EXERCISE DATA:
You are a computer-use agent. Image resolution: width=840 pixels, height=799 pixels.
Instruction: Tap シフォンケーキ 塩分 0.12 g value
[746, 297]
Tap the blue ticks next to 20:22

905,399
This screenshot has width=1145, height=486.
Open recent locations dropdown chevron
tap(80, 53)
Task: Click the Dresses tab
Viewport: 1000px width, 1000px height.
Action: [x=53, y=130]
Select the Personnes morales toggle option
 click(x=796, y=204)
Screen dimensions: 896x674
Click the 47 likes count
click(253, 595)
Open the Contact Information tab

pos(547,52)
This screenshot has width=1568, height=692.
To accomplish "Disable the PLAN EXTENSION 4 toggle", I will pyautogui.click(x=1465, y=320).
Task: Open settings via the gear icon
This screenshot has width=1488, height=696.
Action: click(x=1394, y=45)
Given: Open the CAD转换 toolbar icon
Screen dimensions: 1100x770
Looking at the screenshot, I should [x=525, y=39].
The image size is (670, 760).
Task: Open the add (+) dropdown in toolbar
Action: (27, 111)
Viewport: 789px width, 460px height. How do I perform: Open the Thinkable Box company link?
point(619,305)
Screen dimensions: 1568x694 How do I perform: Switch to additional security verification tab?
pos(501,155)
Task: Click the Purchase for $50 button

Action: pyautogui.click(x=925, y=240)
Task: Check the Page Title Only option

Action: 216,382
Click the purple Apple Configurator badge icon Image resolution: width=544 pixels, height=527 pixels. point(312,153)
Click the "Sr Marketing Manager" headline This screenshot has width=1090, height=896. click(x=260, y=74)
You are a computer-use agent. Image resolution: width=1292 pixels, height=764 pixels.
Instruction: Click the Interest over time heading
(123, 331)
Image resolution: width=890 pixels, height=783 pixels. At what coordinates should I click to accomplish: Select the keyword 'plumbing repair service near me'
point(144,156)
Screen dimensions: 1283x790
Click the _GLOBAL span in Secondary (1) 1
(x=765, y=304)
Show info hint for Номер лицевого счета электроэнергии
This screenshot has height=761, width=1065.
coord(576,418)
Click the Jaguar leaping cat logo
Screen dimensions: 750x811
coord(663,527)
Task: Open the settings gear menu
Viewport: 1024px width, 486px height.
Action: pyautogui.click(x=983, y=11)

INSTRUCTIONS FOR THE TASK:
Repeat the entries word for word. Skip none of them.

TASK ANSWER:
You are a computer-use agent. Image resolution: width=840 pixels, height=799 pixels.
Instruction: Tap シフォンケーキ 塩分 0.12 g value
[746, 297]
Tap the blue ticks next to 20:22

905,399
This screenshot has width=1145, height=486.
Open recent locations dropdown chevron
tap(80, 53)
Task: Click the Dresses tab
Viewport: 1000px width, 1000px height.
Action: [x=53, y=130]
Select the Personnes morales toggle option
 click(x=796, y=204)
Screen dimensions: 896x674
Click the 47 likes count
click(253, 595)
Open the Contact Information tab

pos(547,52)
This screenshot has width=1568, height=692.
To accomplish "Disable the PLAN EXTENSION 4 toggle", I will pyautogui.click(x=1465, y=320).
Task: Open settings via the gear icon
This screenshot has width=1488, height=696.
Action: click(x=1394, y=45)
Given: Open the CAD转换 toolbar icon
Screen dimensions: 1100x770
Looking at the screenshot, I should [x=525, y=39].
The image size is (670, 760).
Task: Open the add (+) dropdown in toolbar
Action: (27, 111)
Viewport: 789px width, 460px height. How do I perform: Open the Thinkable Box company link?
point(619,305)
Screen dimensions: 1568x694 How do I perform: Switch to additional security verification tab?
pos(501,155)
Task: Click the Purchase for $50 button

Action: pyautogui.click(x=925, y=240)
Task: Check the Page Title Only option

Action: 216,382
Click the purple Apple Configurator badge icon Image resolution: width=544 pixels, height=527 pixels. point(312,153)
Click the "Sr Marketing Manager" headline This screenshot has width=1090, height=896. click(x=260, y=74)
You are a computer-use agent. Image resolution: width=1292 pixels, height=764 pixels.
Instruction: Click the Interest over time heading
(123, 331)
Image resolution: width=890 pixels, height=783 pixels. At what coordinates should I click to accomplish: Select the keyword 'plumbing repair service near me'
point(144,156)
Screen dimensions: 1283x790
Click the _GLOBAL span in Secondary (1) 1
(x=765, y=304)
Show info hint for Номер лицевого счета электроэнергии
This screenshot has height=761, width=1065.
coord(576,418)
Click the Jaguar leaping cat logo
Screen dimensions: 750x811
coord(663,527)
Task: Open the settings gear menu
Viewport: 1024px width, 486px height.
Action: pyautogui.click(x=983, y=11)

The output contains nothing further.